**USING THE INFORMATION:**
(A) In the guide on handling chat context, what are the answers to these three questions?
(i) What number is MAX_MESSAGES set to?
(ii) What embedding size does the FAISS example give for the model?
(iii) What default value of max_tokens does chunk_text use?
(B) Does each statement below agree with the guide on handling chat context? Answer yes or no, and quote the deciding words.
(i) The priority function adds 2 to the score of a user message.
(ii) Gemini 1.5 Pro is listed with a 1M context.
(iii) After summarizing, the last five messages are kept alongside the summary.

**GIVEN TEXT:**
+ + + +
Use a button to summarize old messages:

if st.button("Summarize conversation"):
    summary = summarize_conversation(st.session_state['messages'][:-5])  # keep recent messages
    st.session_state['messages'] = [{"role": "system", "content": summary}] + st.session_state['messages'][-5:]

Fix #3: Context Pruning (Last-N Messages)

A fast fix: limit context to the last N interactions.

MAX_MESSAGES = 10
context = st.session_state['messages'][-MAX_MESSAGES:]

If the total tokens still exceed the budget, fall back to more aggressive pruning or summarization.


Fix #4: Message Prioritization

Not all messages are equally important. Prioritize based on:

  • Recency
  • Relevance (e.g., does it include an instruction?)
  • Role (e.g., system > assistant > user)

Prioritize Using Metadata

def get_priority_score(msg):
    score = 0
    if msg['role'] == 'system': score += 2
    if 'important' in msg.get('metadata', {}): score += 2
    if msg['role'] == 'user': score += 1
    return score

pruned = sorted(st.session_state['messages'], key=get_priority_score, reverse=True)
context = pruned[:10]  # or as many as tokens allow

Fix #5: Use External Memory Store

For long-term memory, move older context to an external memory store like a database or vector store. Retrieve relevant chunks using embeddings.

🔗 Example Using FAISS

from sentence_transformers import SentenceTransformer
import faiss
import numpy as np

model = SentenceTransformer('all-MiniLM-L6-v2')
index = faiss.IndexFlatL2(384)  # 384 = embedding size for the model
texts = [msg['content'] for msg in st.session_state['messages']]
embeddings = model.encode(texts)
index.add(np.array(embeddings))

# Later, retrieve top-k similar context chunks
query_embedding = model.encode([user_input])[0]
D, I = index.search(np.array([query_embedding]), k=5)
relevant_texts = [texts[i] for i in I[0]]

Fix #6: Chunking Long Text Inputs

If the user pastes a large document, chunk it before sending.

📝 Chunk Utility

def chunk_text(text, max_tokens=500):
    words = text.split()
    chunks = []
    current = []
    for word in words:
        current.append(word)
        if count_tokens(" ".join(current)) > max_tokens:
            current.pop()
            chunks.append(" ".join(current))
            current = [word]
    if current:
        chunks.append(" ".join(current))
    return chunks

Fix #7: Use Models With Larger Context Windows

Sometimes, the best fix is architectural. Switch to a model with a 32K or 128K token limit, like:

  • GPT-4 Turbo (128K tokens)
  • Claude 2/3
  • Gemini 1.5 Pro (1M context)

Make sure your Streamlit code can dynamically select the model:

model = st.selectbox("Choose a model", ["gpt-3.5-turbo", "gpt-4", "gpt-4-128k"])
+ + + +
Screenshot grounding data
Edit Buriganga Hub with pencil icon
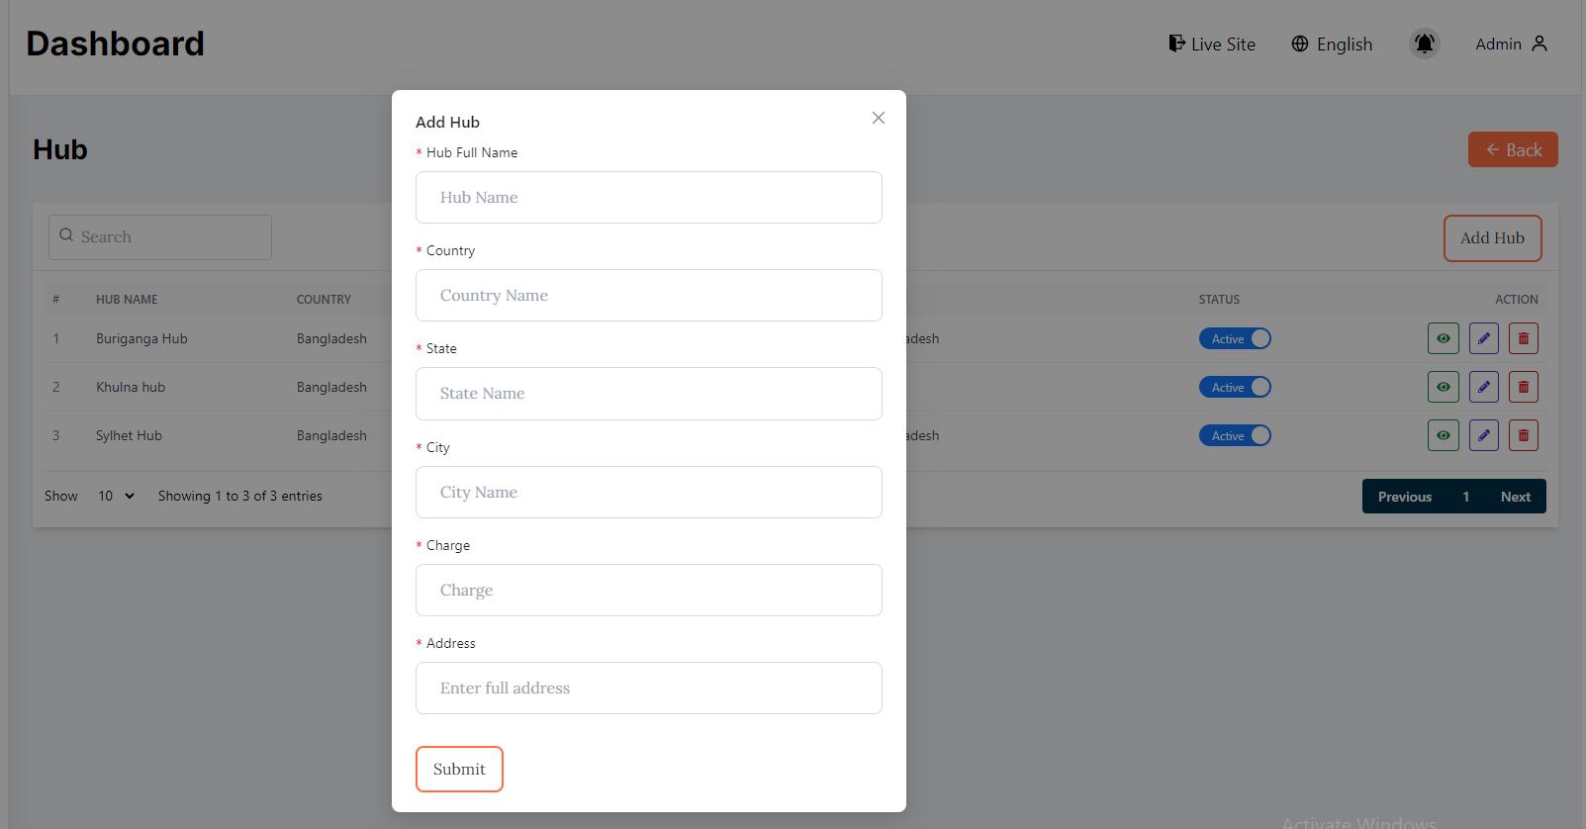Image resolution: width=1586 pixels, height=829 pixels. click(1483, 338)
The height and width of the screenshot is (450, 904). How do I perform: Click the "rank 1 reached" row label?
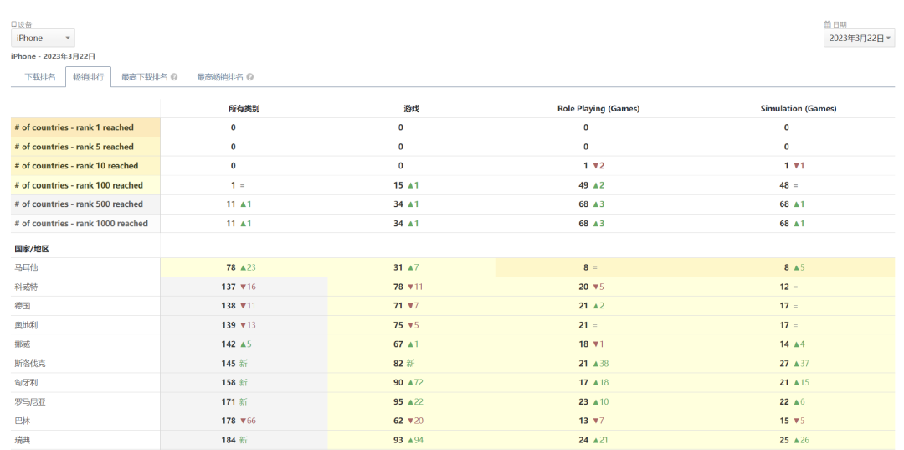point(74,127)
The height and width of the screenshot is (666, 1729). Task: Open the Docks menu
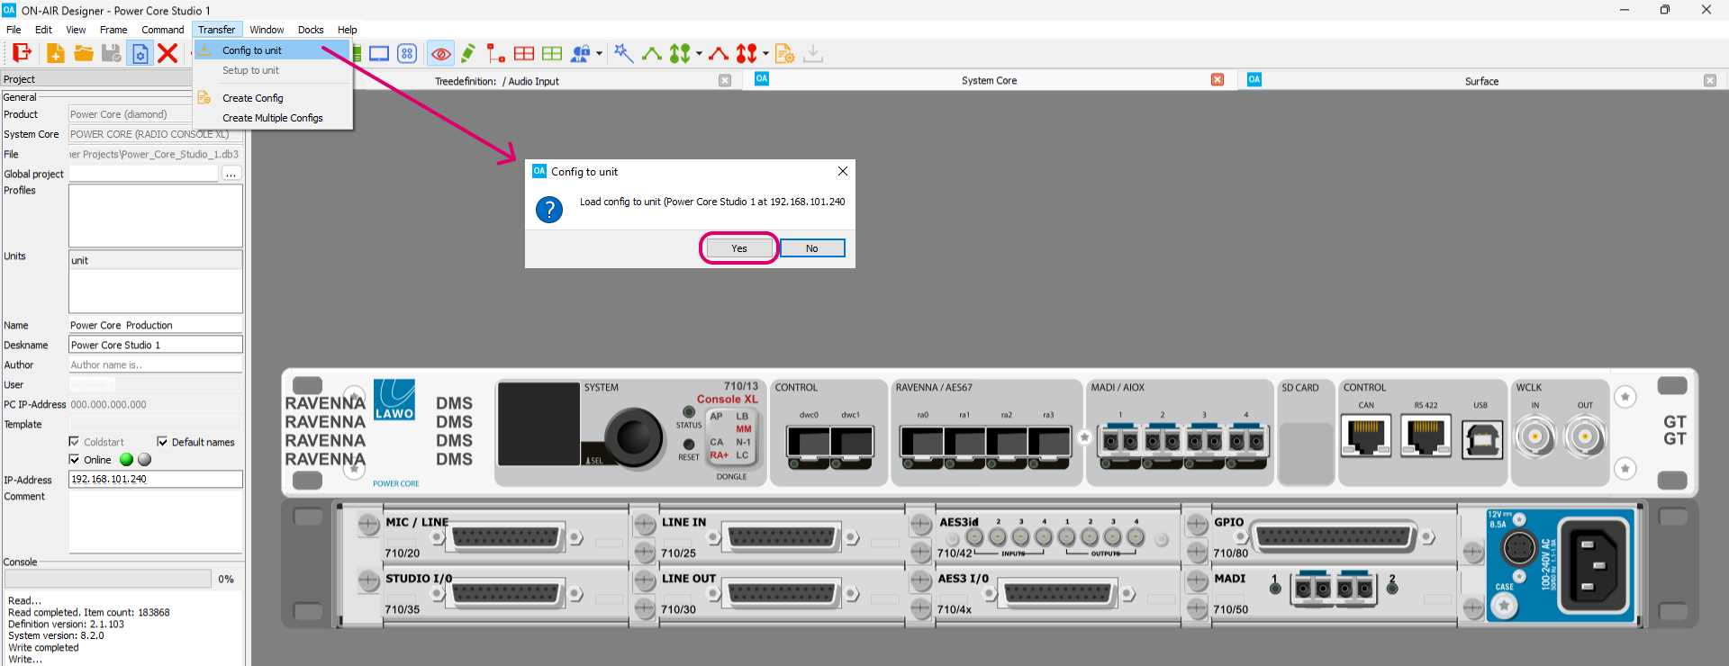click(311, 30)
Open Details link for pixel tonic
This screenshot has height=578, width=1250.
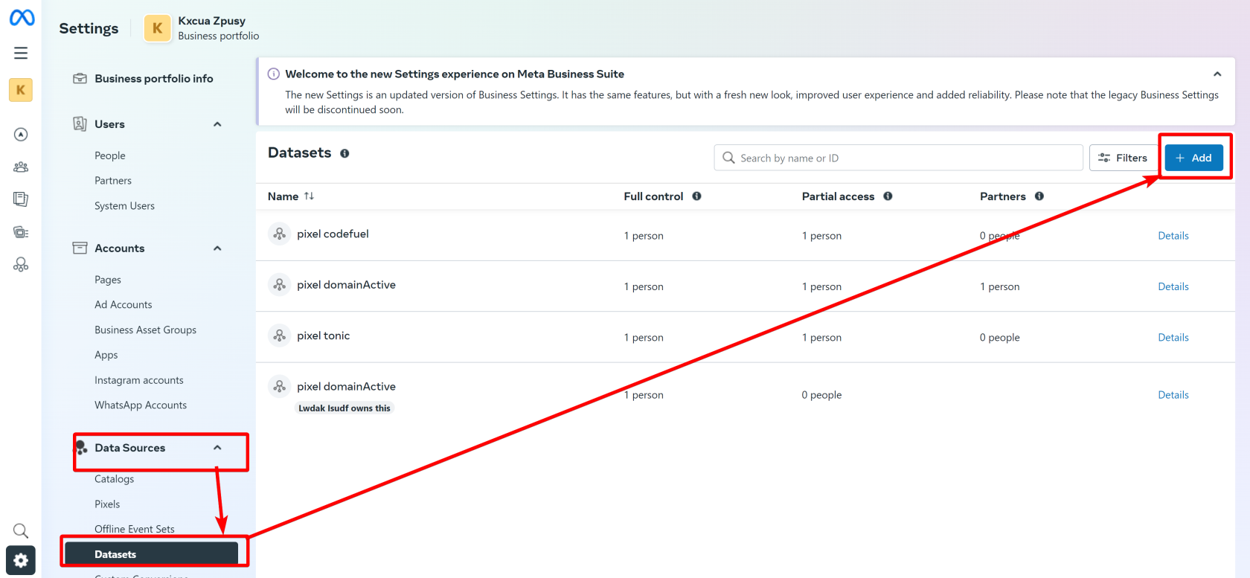point(1173,338)
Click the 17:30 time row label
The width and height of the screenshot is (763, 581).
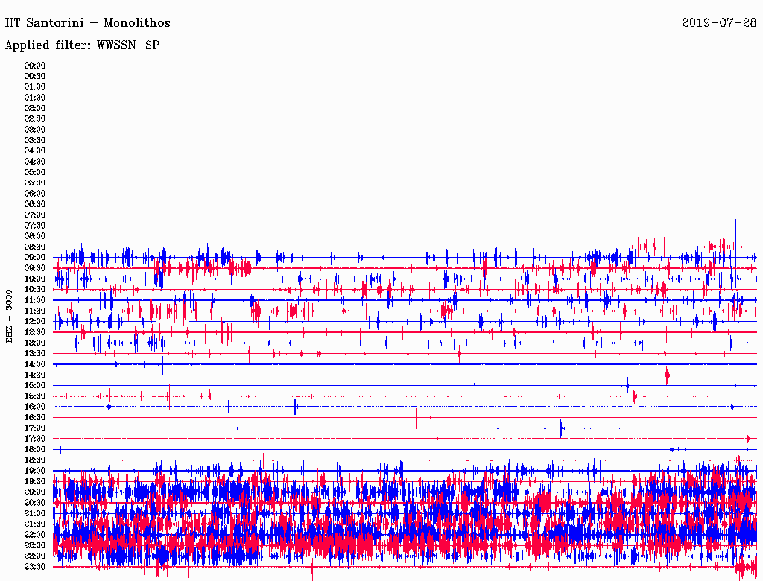coord(35,439)
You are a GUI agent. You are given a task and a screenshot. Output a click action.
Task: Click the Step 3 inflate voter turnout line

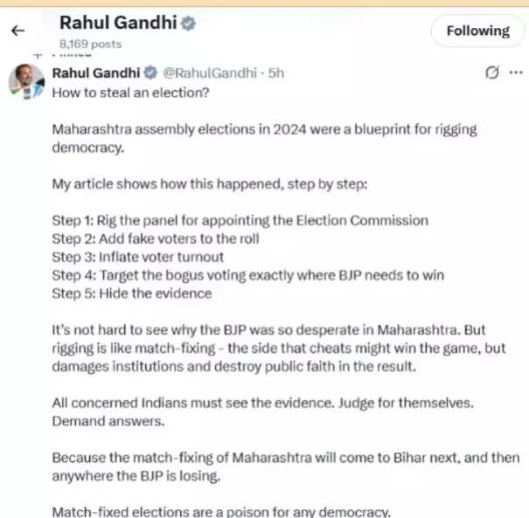coord(140,257)

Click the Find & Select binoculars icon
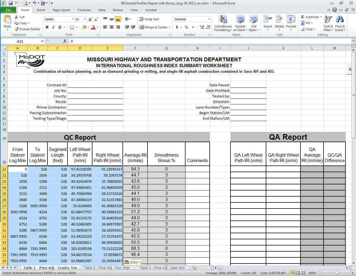point(340,19)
+ + + +
**EXERCISE SOLUTIONS:**
(A)
(i) 10
(ii) 384
(iii) 500

(B)
(i) No: "if msg['role'] == 'user': score += 1"
(ii) Yes: "Gemini 1.5 Pro (1M context)"
(iii) Yes: "[{"role": "system", "content": summary}] + st.session_state['messages'][-5:]"